Stored data entries:
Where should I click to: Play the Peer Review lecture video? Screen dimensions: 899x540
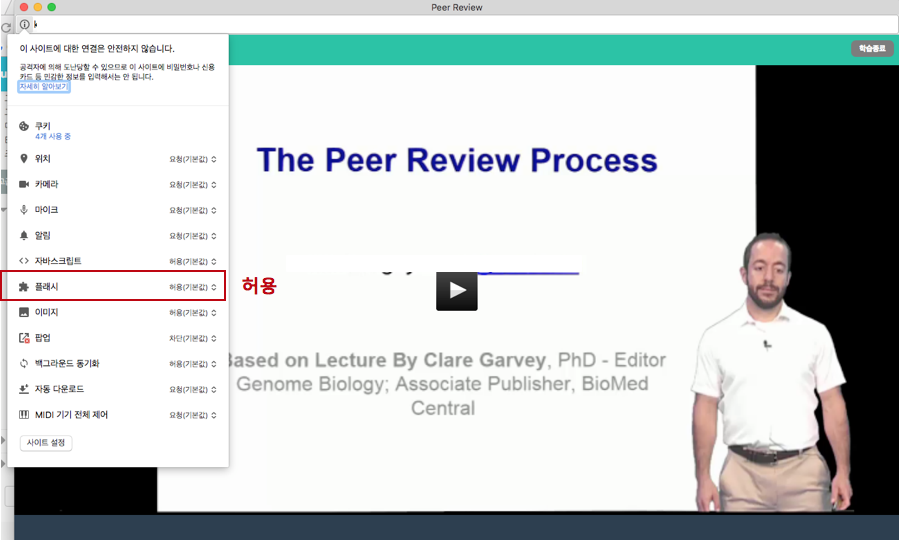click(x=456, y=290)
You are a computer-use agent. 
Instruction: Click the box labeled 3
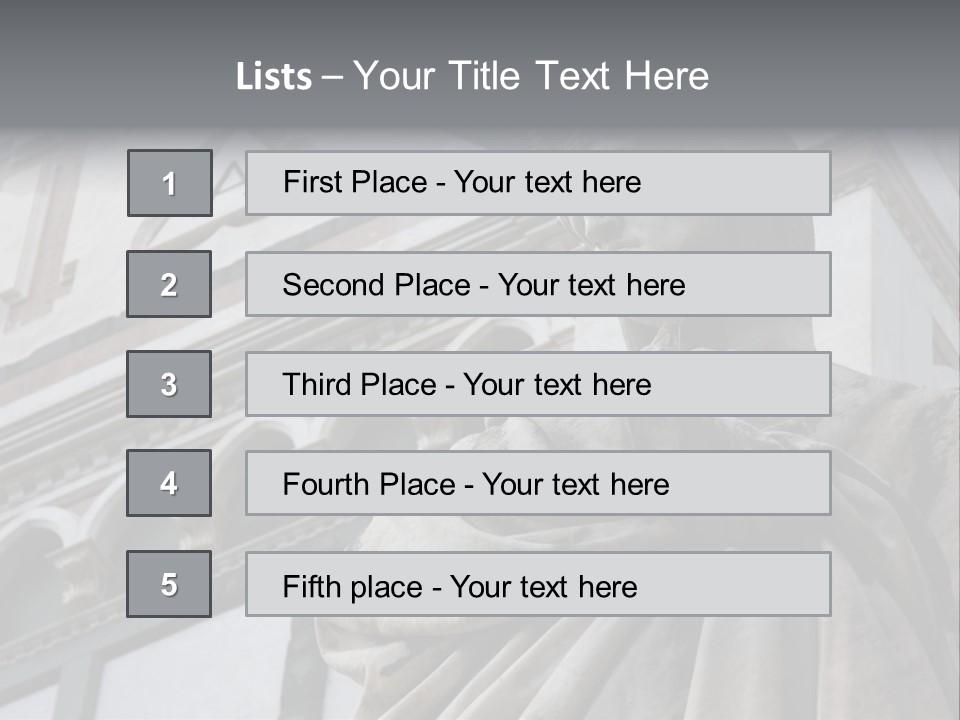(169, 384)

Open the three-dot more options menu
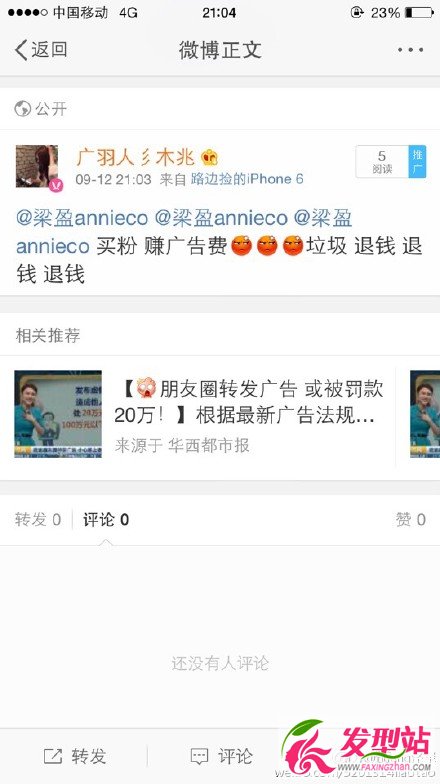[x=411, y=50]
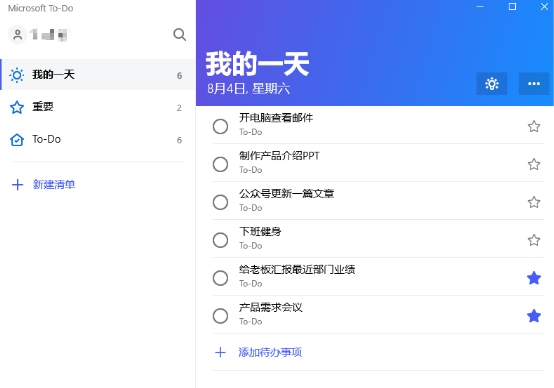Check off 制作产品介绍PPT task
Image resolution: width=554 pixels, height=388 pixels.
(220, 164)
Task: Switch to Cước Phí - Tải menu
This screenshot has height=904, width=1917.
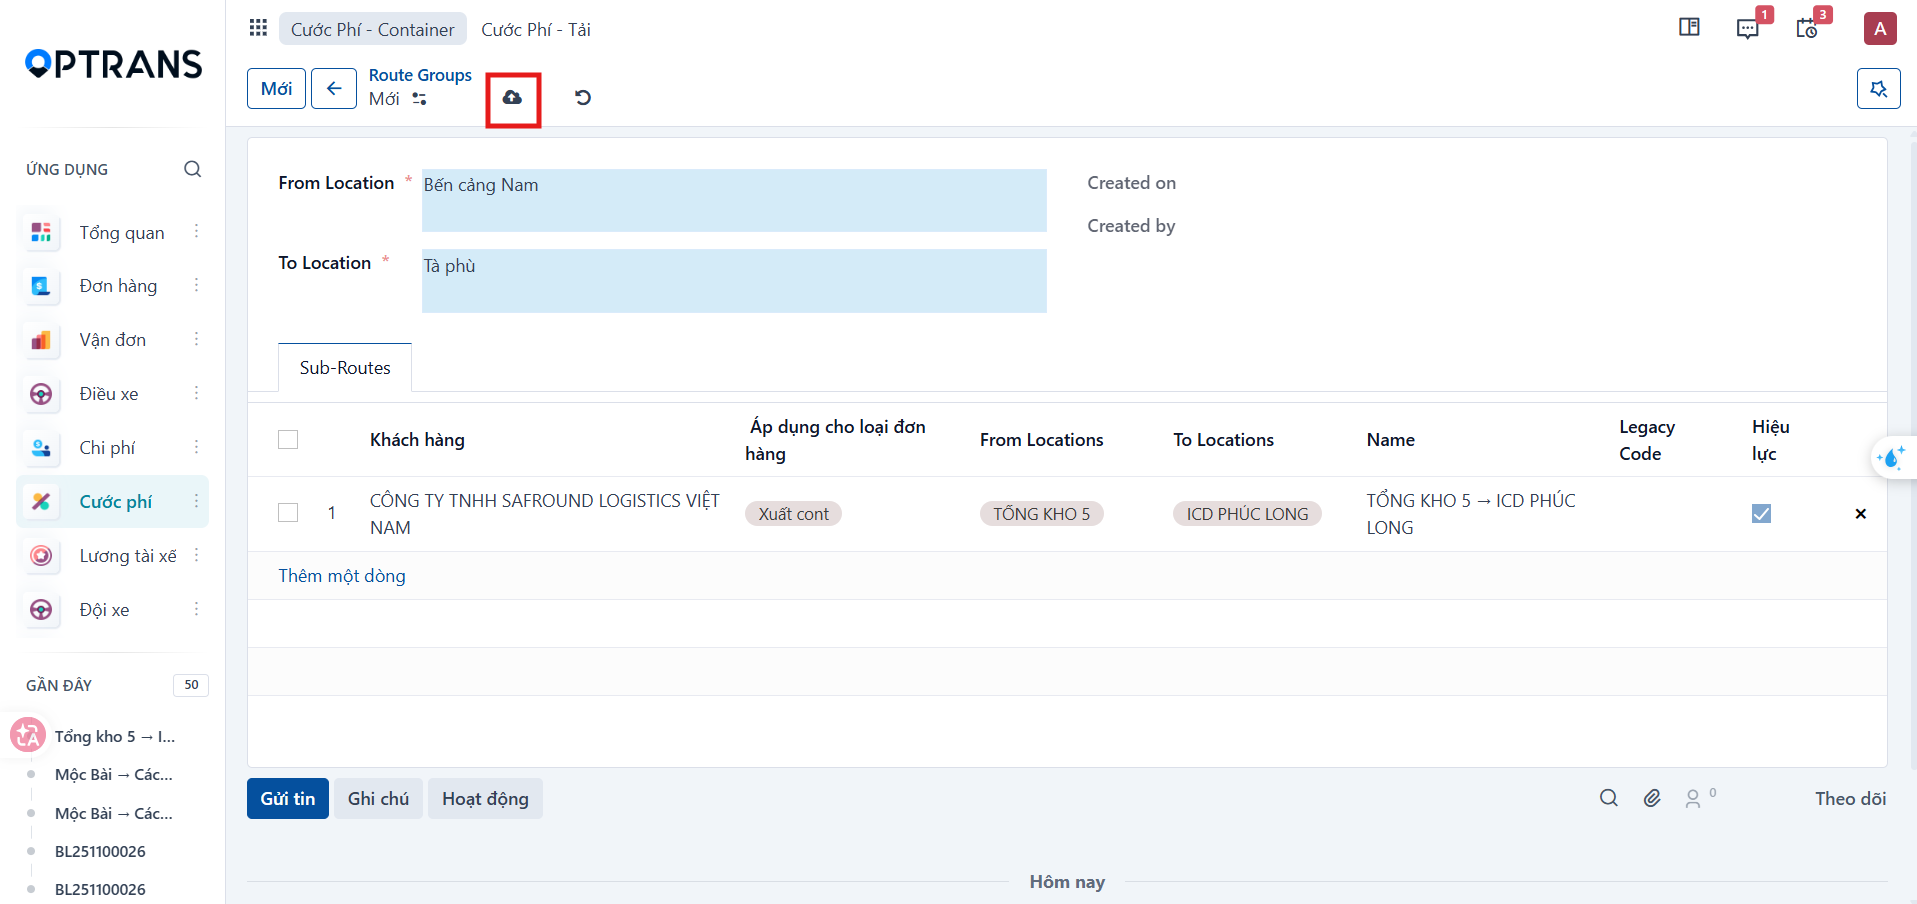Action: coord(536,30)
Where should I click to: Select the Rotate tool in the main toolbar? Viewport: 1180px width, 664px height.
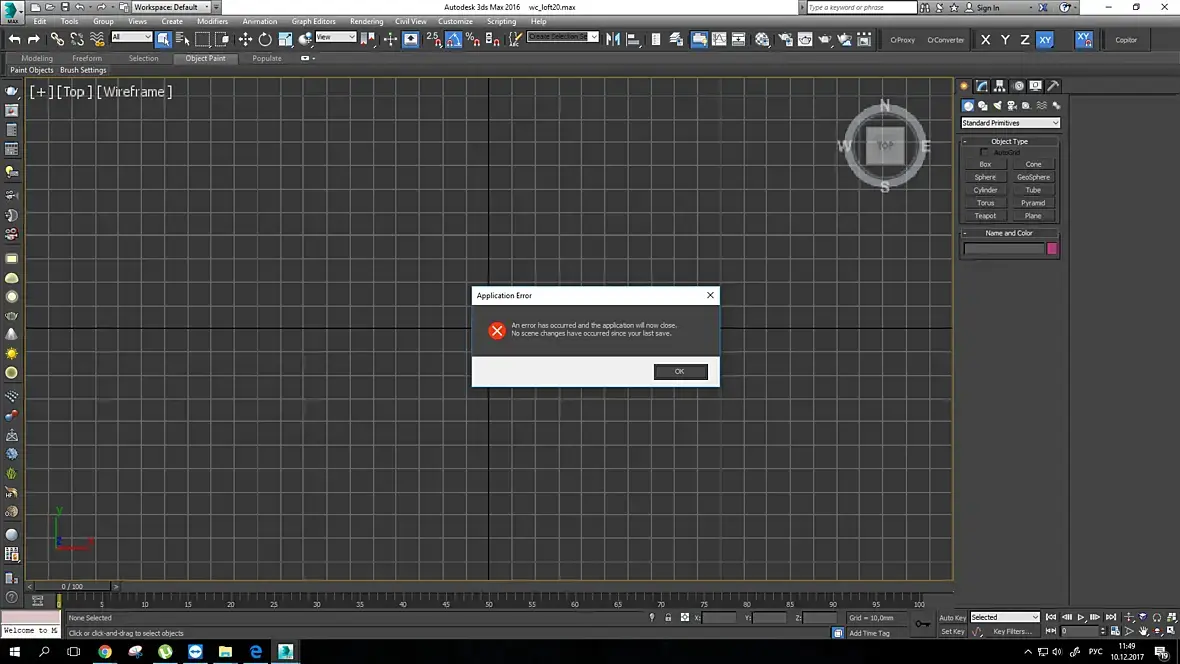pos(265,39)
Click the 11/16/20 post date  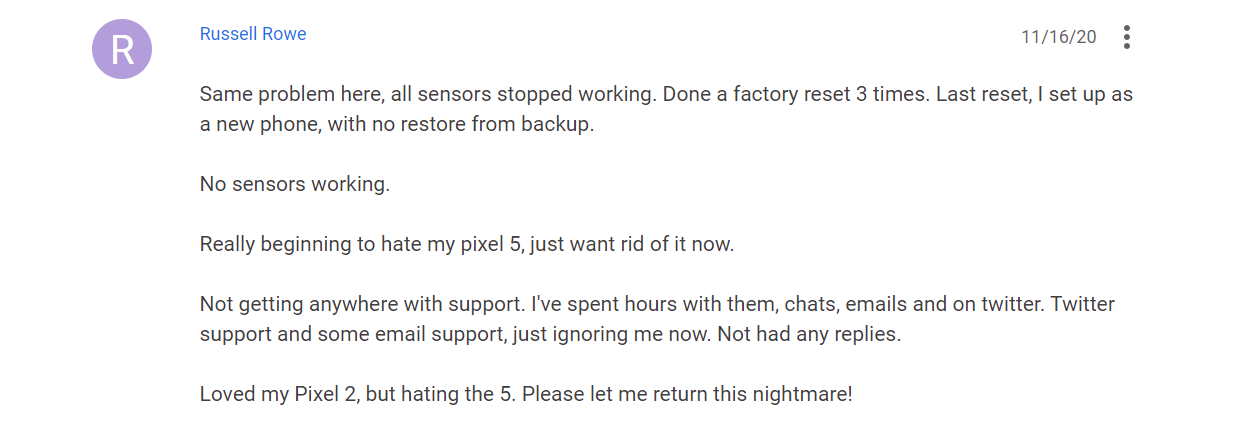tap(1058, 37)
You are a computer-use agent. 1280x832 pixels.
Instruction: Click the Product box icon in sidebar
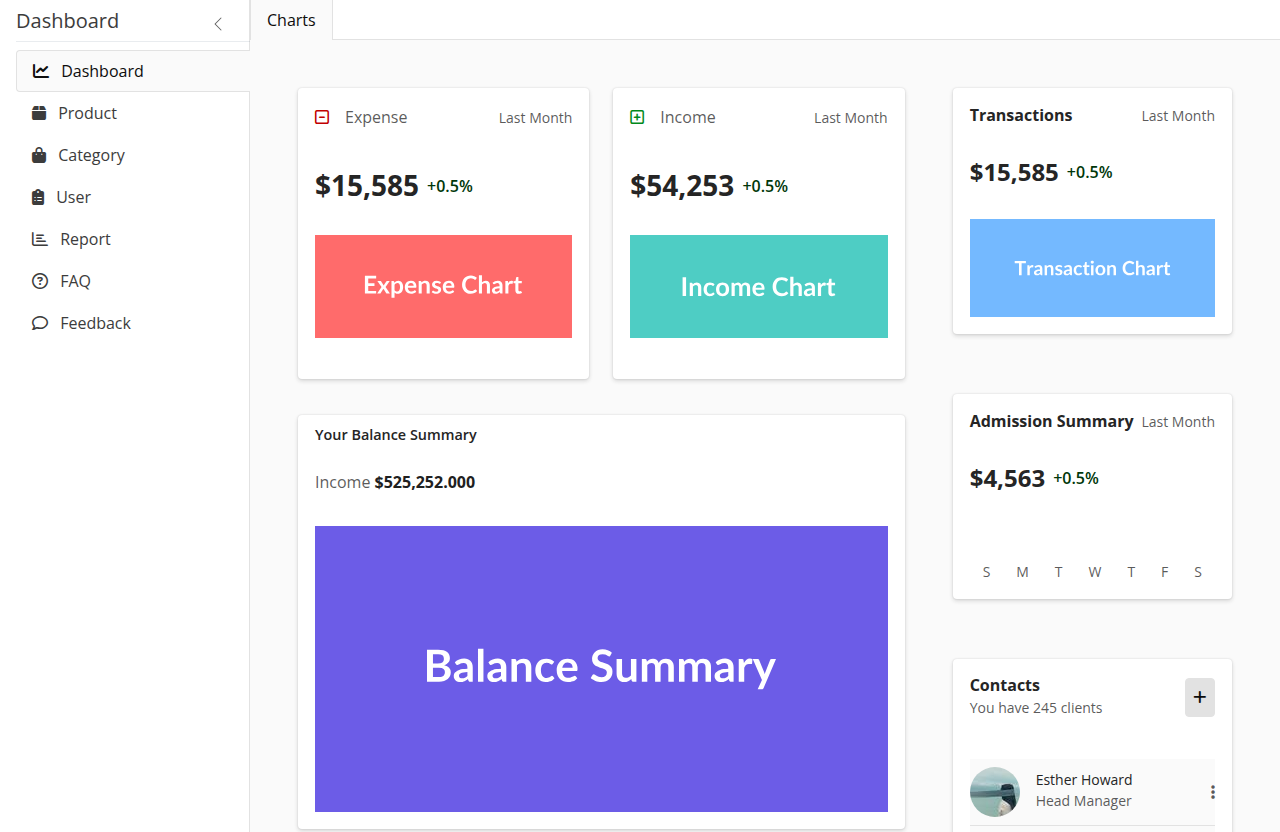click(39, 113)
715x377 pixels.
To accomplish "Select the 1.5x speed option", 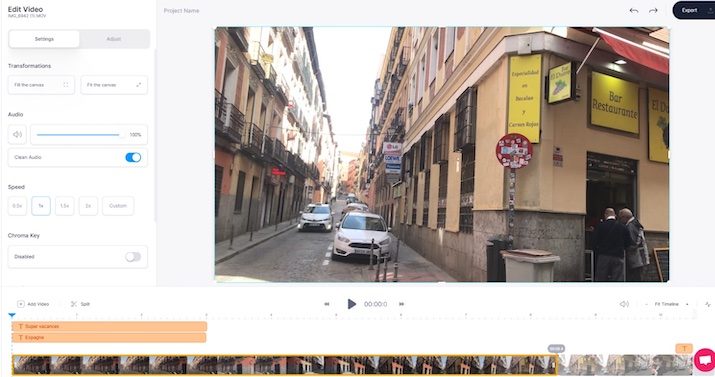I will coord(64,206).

## What needs to be done
Every line in the data above that contains "agent" needs to be copied.

## Solution to this problem
You are a computer-use agent. 
You are a computer-use agent. 1280x832 pixels.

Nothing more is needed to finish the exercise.